ASSIGNMENT
Exactly reproduce the lines from the one containing "Image resolution: width=756" through the last line of the data, both ends included, leaving out pictures.

Stored data entries
········

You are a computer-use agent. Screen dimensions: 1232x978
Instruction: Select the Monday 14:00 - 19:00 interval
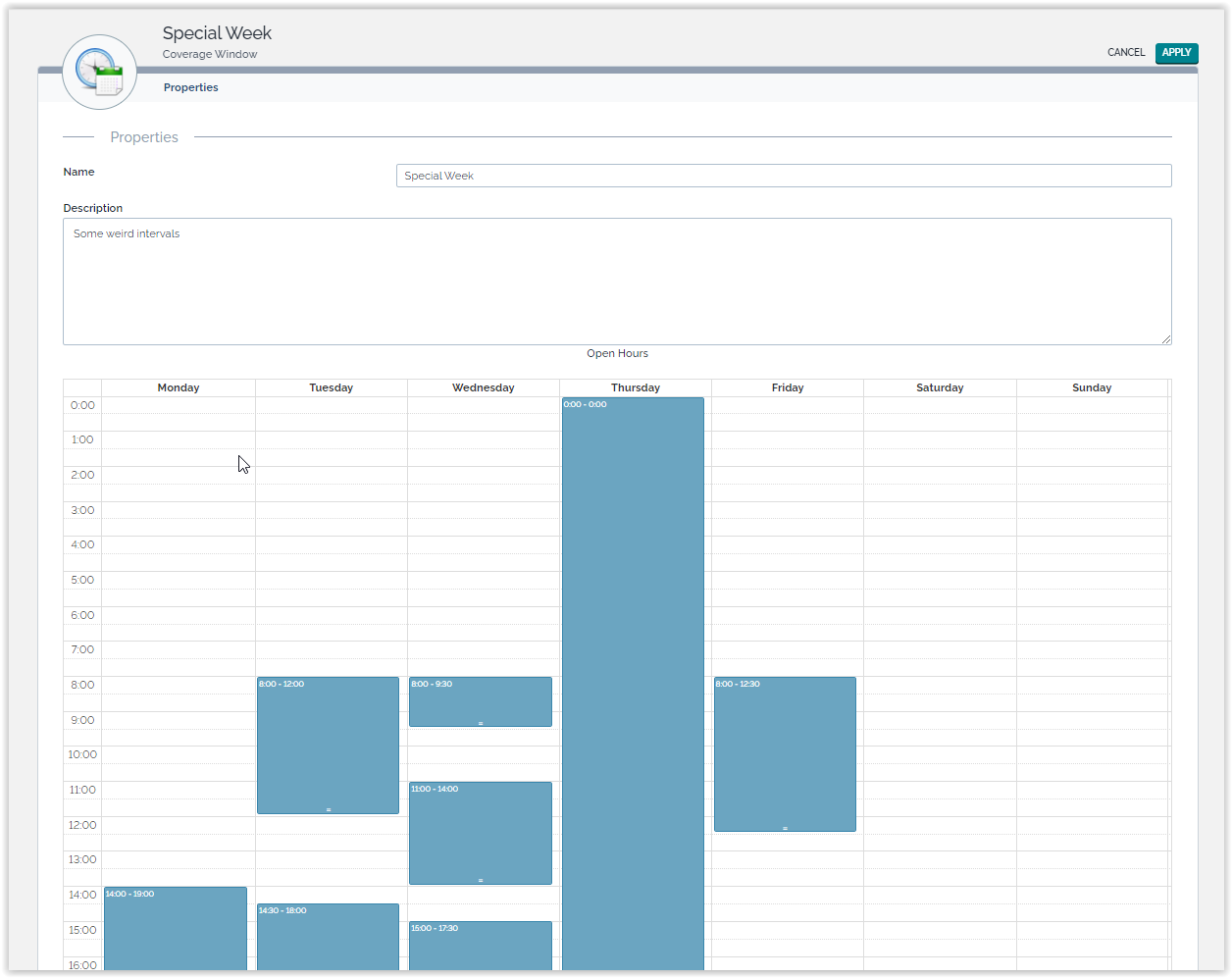coord(176,932)
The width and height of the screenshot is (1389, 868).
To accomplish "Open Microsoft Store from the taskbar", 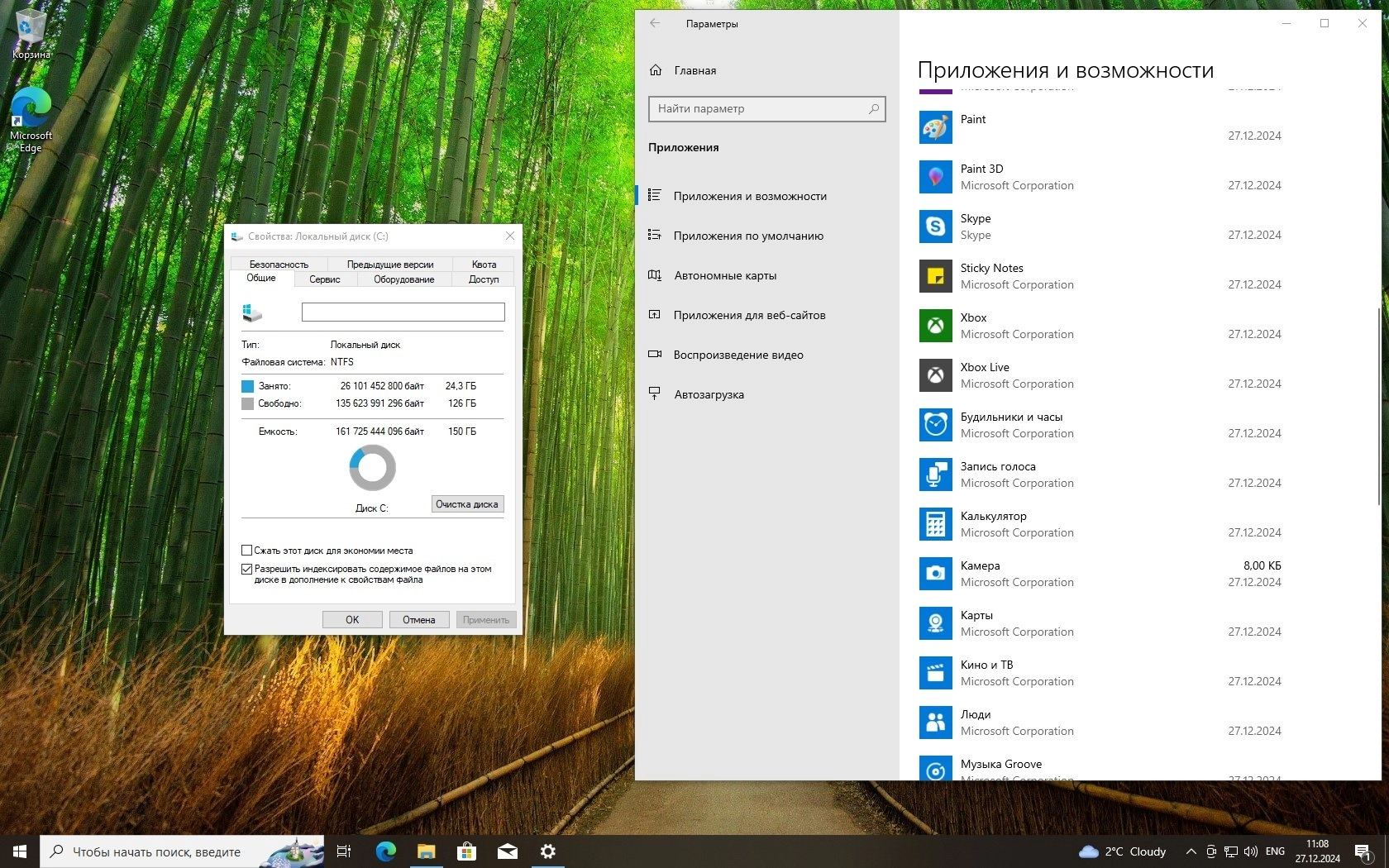I will (467, 851).
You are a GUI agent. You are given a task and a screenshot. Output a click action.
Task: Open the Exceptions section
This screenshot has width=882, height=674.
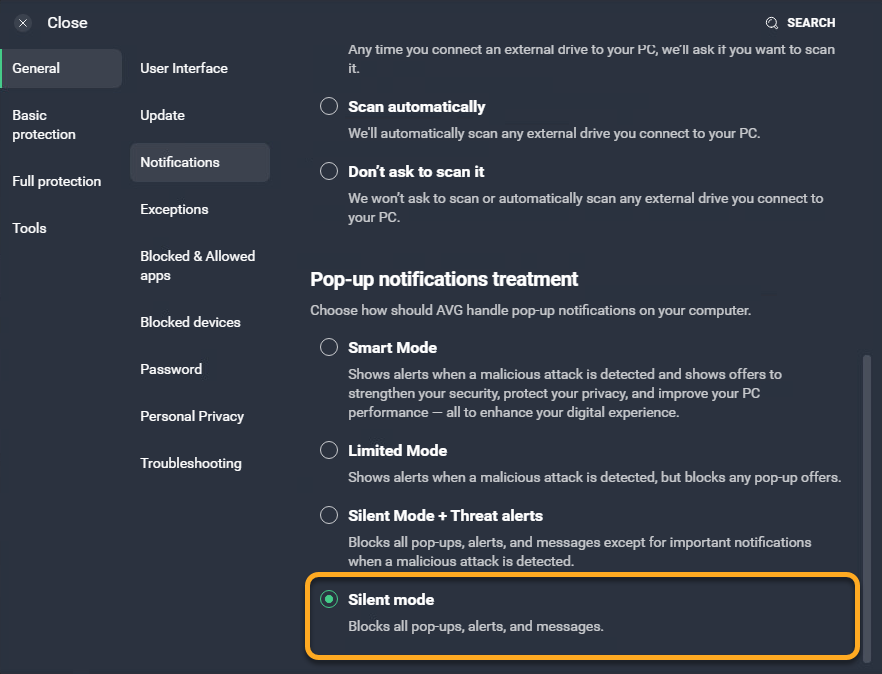point(174,209)
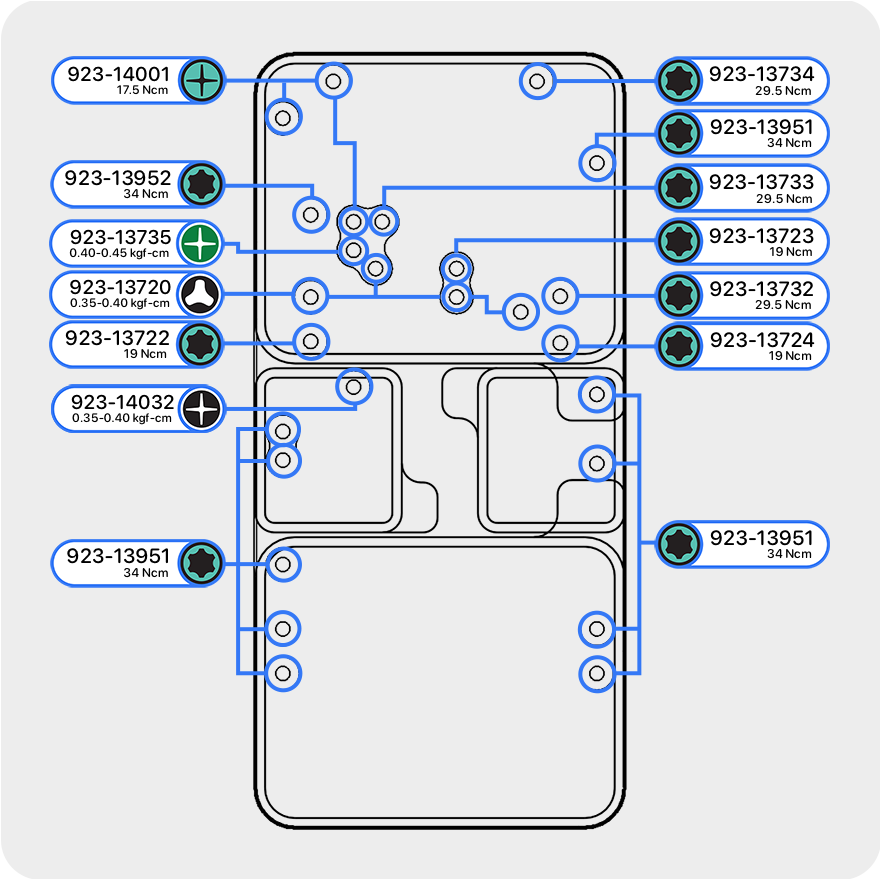Click the screw hole linked to 923-13724

[x=560, y=343]
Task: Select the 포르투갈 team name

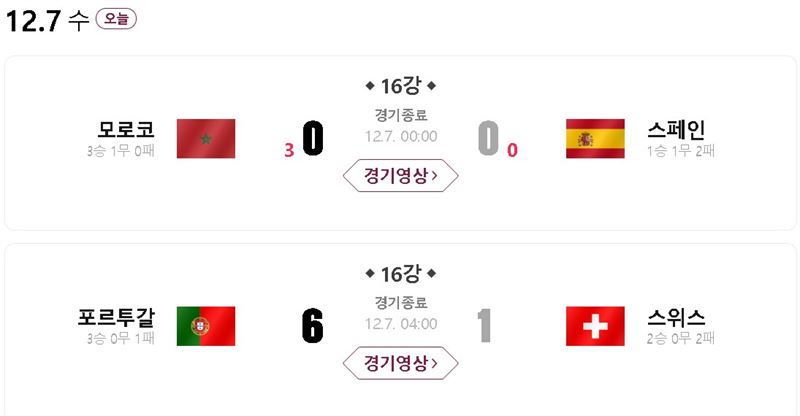Action: pos(116,316)
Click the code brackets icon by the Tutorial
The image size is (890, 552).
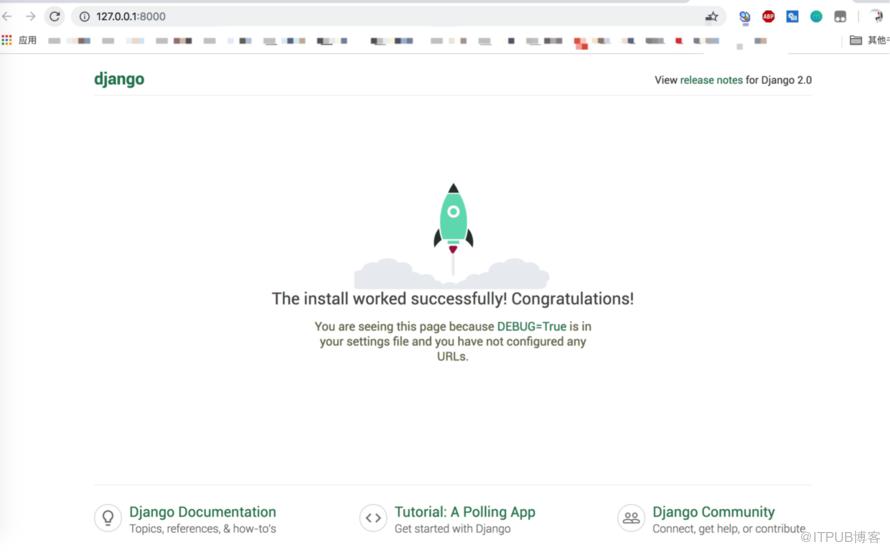coord(373,518)
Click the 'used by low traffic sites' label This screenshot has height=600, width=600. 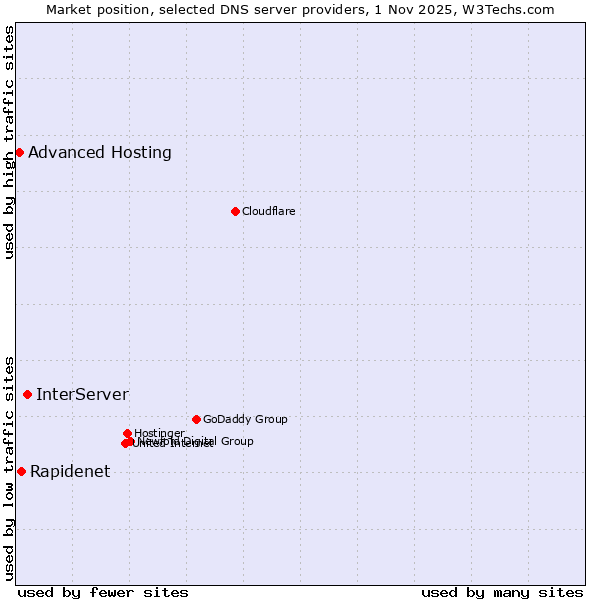pos(9,467)
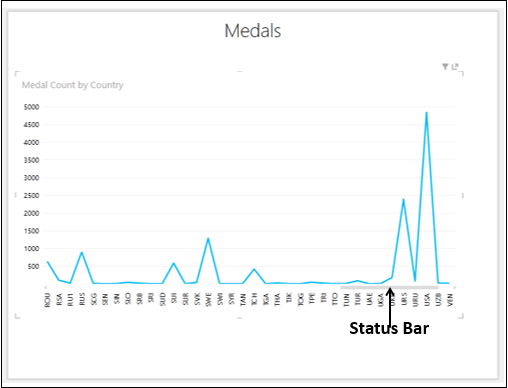
Task: Click the USA peak on the line
Action: point(426,113)
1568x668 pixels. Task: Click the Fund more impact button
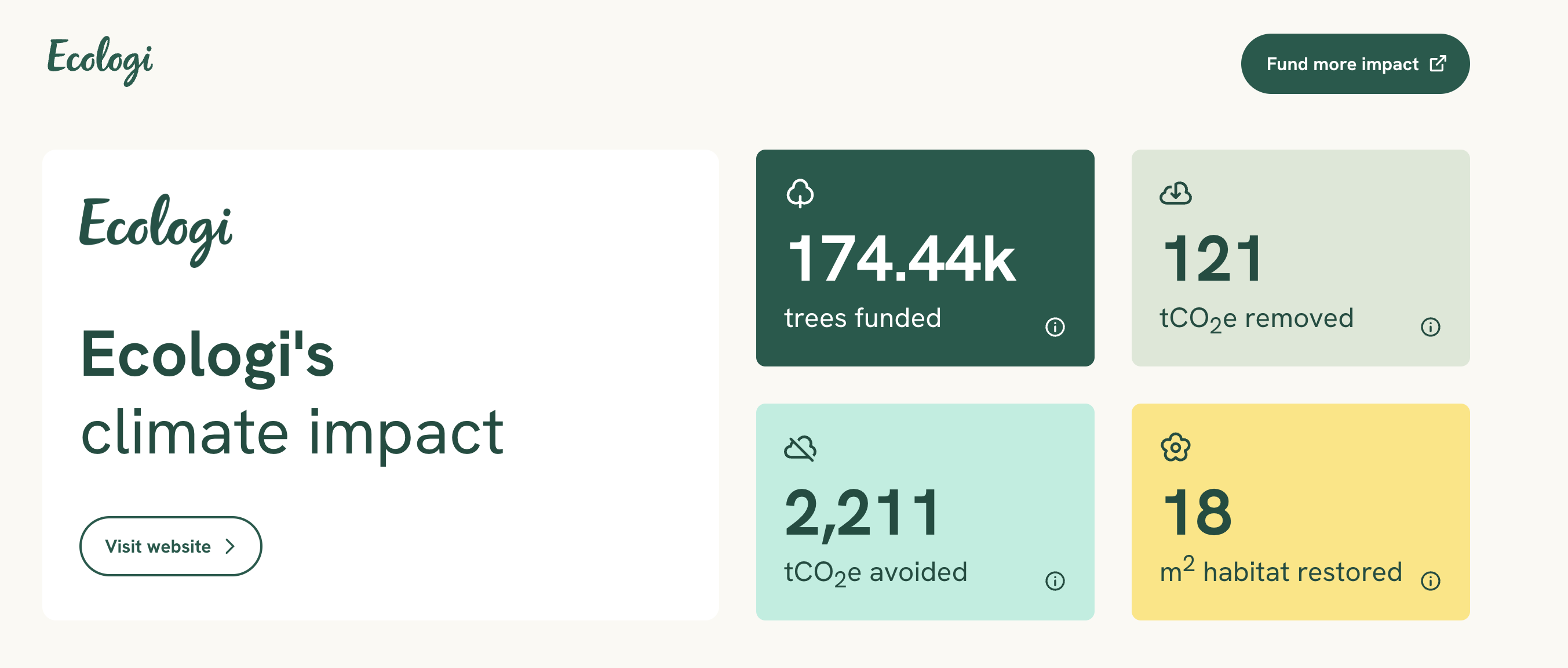click(x=1355, y=64)
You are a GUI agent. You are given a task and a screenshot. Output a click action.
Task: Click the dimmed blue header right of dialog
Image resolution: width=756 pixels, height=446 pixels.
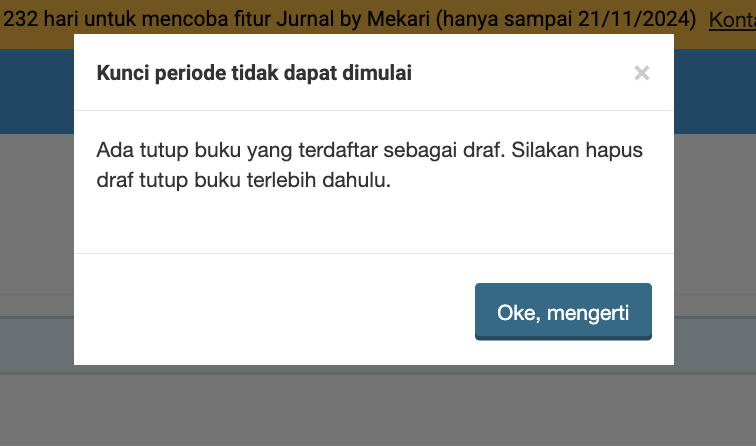point(715,91)
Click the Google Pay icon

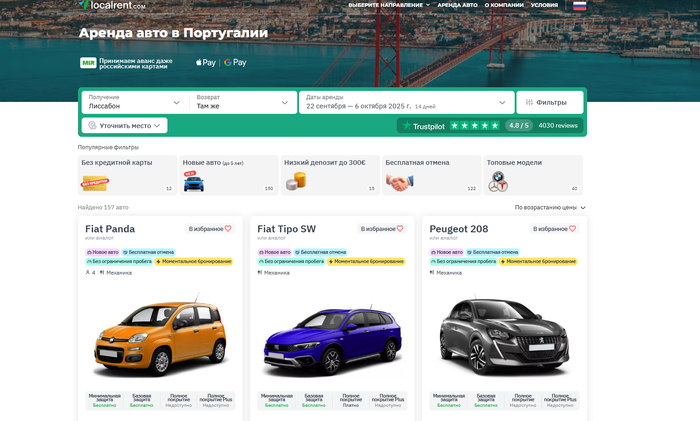pos(235,62)
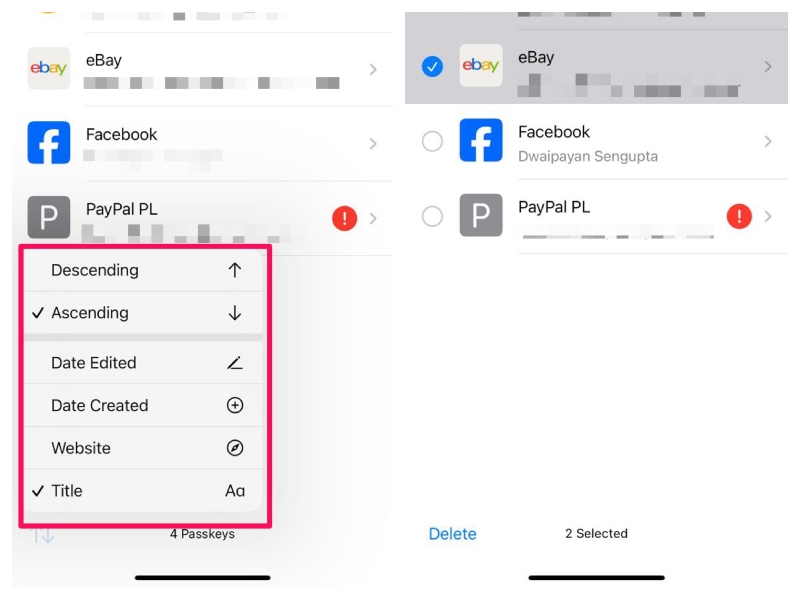Open PayPal PL details via left chevron
Viewport: 800px width, 600px height.
point(373,218)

········

OUTPUT BELOW
Image resolution: width=756 pixels, height=446 pixels.
point(715,91)
Click the Google Pay icon

pos(235,62)
Open PayPal PL details via left chevron
Viewport: 800px width, 600px height.
point(373,218)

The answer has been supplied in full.